(Records contained in a dataset)
━━━━━━

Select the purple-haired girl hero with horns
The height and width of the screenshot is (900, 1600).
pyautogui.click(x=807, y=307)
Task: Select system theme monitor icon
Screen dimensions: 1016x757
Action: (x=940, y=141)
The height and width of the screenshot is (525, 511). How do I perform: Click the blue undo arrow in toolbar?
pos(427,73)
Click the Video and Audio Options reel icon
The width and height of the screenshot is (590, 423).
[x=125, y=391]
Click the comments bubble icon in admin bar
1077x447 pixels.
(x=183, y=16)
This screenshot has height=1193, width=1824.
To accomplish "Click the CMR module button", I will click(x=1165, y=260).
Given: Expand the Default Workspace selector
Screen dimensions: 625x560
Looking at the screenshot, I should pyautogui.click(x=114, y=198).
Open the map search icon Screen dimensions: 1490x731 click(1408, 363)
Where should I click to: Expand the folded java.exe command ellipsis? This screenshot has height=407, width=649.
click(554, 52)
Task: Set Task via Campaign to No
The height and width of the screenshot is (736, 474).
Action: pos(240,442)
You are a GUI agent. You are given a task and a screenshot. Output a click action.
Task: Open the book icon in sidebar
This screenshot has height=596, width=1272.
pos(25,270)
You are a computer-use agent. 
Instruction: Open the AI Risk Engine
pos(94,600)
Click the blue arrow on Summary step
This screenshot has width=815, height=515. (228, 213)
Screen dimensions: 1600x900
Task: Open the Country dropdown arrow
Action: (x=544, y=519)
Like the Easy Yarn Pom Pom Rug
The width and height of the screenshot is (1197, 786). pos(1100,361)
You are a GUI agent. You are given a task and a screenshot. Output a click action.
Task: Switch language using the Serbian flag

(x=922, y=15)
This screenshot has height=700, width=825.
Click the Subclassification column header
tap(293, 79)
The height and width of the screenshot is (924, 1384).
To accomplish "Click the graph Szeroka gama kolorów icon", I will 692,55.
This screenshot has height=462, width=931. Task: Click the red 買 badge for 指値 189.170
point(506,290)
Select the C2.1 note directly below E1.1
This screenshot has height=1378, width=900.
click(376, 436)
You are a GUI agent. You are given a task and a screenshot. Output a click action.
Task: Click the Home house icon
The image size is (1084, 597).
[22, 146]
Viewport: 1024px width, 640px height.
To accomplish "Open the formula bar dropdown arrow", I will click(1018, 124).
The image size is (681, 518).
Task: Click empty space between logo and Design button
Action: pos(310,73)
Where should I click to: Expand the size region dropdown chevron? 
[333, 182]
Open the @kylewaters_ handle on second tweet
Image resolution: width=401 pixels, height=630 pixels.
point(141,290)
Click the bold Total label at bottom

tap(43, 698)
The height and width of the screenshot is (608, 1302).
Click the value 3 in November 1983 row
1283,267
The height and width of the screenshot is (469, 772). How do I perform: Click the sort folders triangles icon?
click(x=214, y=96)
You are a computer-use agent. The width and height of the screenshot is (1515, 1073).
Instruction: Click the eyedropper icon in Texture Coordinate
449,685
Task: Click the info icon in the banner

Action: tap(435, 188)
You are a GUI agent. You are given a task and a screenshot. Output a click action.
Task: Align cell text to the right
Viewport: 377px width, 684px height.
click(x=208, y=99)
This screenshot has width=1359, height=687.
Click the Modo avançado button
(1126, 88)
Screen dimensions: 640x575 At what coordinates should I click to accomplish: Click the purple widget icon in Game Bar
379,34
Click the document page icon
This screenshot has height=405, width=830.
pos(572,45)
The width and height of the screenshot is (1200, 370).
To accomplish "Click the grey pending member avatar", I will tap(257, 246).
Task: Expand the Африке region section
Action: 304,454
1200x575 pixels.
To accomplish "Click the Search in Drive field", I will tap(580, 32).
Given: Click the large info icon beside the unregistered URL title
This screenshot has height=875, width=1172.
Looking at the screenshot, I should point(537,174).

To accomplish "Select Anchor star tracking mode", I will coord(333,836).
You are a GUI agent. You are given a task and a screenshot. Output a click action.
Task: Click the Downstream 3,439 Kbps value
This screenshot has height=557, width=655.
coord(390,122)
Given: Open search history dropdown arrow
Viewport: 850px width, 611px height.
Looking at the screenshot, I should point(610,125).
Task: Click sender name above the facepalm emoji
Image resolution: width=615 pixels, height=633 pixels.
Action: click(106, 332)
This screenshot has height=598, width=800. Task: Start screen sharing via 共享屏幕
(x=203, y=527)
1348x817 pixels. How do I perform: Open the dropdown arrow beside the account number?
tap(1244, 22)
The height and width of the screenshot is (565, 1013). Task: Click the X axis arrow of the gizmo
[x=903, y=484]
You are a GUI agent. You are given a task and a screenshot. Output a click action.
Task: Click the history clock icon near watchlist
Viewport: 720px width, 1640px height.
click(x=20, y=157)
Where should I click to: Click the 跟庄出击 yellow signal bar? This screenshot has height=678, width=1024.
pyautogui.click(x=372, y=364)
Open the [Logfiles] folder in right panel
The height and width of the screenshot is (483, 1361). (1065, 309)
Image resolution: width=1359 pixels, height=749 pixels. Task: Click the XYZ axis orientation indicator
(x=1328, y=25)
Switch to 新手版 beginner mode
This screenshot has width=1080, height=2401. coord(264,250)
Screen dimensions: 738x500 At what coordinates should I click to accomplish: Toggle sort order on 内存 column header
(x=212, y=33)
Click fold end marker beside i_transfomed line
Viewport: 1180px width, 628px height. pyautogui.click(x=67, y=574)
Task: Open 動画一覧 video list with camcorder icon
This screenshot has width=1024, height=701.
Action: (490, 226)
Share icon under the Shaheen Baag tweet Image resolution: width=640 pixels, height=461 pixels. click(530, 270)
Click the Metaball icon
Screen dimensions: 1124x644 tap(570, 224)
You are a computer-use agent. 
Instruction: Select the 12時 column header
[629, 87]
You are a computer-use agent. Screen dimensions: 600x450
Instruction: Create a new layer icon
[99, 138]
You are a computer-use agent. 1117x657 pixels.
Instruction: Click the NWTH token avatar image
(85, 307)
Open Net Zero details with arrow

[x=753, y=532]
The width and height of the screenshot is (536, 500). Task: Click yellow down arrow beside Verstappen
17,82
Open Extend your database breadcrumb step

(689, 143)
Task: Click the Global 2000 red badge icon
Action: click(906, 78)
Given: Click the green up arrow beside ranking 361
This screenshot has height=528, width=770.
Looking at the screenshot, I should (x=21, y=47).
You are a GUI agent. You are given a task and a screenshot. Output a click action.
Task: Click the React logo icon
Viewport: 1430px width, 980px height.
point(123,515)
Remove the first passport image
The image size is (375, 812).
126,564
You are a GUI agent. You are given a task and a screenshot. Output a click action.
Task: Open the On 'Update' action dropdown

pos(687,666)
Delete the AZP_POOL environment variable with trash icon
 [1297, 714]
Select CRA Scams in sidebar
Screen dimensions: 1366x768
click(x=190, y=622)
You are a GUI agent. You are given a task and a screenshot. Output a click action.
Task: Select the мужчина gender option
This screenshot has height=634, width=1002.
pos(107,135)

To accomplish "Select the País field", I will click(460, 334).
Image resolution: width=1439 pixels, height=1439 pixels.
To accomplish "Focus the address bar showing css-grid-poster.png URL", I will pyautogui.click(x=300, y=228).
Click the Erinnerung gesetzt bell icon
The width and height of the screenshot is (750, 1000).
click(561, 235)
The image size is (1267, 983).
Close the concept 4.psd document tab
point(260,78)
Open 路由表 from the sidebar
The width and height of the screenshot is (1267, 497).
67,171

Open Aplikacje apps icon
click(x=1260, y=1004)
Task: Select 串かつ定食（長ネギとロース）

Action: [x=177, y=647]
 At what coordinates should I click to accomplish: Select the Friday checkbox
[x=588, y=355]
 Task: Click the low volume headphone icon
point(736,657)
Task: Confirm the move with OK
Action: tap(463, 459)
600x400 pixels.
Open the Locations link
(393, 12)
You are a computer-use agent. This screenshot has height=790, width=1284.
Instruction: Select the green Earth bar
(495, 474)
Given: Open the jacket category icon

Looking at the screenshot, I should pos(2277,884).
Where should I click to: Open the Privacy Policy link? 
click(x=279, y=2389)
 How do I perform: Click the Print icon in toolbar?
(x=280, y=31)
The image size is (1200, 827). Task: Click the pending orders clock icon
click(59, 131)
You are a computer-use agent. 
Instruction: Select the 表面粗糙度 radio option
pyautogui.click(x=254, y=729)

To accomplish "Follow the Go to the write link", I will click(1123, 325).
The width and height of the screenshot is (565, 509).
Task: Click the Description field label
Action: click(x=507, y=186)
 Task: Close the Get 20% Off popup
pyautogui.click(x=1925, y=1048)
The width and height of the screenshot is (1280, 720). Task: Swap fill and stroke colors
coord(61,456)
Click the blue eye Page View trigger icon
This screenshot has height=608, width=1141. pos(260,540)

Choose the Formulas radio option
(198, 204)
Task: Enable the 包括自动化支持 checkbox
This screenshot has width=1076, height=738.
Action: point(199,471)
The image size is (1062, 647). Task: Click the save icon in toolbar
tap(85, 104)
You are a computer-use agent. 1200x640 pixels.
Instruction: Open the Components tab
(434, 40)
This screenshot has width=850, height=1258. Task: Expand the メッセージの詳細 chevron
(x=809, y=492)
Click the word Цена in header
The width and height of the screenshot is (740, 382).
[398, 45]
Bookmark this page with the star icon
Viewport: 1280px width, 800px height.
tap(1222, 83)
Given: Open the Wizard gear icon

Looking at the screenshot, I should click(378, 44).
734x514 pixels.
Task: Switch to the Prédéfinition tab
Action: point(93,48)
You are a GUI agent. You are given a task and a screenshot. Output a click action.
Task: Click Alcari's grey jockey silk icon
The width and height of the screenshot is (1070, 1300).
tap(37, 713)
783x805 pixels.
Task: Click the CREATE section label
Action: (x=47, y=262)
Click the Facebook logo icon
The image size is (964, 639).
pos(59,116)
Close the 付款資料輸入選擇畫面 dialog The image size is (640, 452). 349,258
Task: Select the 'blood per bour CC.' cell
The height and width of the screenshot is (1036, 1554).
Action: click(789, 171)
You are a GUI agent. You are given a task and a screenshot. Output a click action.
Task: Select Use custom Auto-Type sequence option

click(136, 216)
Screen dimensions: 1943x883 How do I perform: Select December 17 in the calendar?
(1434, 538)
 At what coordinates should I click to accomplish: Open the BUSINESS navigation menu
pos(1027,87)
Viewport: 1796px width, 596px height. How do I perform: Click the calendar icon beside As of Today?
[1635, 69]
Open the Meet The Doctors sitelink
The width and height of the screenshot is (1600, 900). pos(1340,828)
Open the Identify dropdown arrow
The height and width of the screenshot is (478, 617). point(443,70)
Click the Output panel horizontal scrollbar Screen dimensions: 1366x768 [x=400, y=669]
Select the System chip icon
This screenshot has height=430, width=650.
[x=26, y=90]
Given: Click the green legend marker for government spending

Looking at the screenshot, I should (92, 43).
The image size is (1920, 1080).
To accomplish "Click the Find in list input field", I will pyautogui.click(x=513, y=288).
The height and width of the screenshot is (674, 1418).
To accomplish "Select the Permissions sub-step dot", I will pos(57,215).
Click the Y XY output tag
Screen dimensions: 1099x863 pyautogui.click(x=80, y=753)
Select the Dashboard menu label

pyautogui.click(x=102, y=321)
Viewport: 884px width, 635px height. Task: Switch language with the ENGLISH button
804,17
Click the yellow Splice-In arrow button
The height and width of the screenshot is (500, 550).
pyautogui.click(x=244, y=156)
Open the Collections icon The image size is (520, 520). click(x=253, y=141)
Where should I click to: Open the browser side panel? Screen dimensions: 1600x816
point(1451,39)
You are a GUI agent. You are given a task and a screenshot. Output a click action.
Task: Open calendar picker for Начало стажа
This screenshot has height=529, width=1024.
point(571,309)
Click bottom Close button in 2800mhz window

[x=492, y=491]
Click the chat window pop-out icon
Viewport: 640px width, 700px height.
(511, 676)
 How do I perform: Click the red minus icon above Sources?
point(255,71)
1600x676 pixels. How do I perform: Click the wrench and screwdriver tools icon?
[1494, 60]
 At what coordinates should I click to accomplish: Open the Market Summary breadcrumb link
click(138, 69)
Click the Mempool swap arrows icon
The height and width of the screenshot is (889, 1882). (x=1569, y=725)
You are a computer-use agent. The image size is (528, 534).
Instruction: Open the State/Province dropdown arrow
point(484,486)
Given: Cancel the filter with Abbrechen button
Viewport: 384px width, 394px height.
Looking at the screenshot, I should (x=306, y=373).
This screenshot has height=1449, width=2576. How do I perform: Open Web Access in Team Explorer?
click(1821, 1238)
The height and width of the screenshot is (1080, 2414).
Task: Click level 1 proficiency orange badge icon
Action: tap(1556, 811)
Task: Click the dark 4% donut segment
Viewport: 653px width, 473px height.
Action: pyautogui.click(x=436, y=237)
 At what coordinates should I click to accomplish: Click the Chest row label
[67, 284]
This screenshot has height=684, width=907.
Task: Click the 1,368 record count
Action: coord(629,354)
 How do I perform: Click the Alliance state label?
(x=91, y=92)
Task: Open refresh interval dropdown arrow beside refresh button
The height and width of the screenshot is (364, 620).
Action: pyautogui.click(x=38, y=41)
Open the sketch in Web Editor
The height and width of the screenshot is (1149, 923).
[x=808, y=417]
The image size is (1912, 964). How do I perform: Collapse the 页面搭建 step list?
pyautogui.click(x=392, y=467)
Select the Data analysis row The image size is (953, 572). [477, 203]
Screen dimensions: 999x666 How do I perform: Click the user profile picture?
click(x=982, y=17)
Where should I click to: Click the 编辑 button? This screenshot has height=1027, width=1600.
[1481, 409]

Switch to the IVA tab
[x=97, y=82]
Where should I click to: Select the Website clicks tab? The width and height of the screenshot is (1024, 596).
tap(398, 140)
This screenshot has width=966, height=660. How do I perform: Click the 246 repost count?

━━━━━━

Exercise directions ::
Among the lines above, which contain the word "computer"? Copy every one.

Your solution ::
You are a computer-use agent. 
You are a computer-use agent. The width and height of the screenshot is (1515, 1073).
You are a computer-use agent. 
You are a computer-use agent. Screen dimensions: 600x450
You are a computer-use agent. 1117x657 pixels.
You are a computer-use agent. This screenshot has height=790, width=1284.
You are a computer-use agent. 
You are a computer-use agent. 1200x640 pixels.
You are a computer-use agent. The image size is (528, 534).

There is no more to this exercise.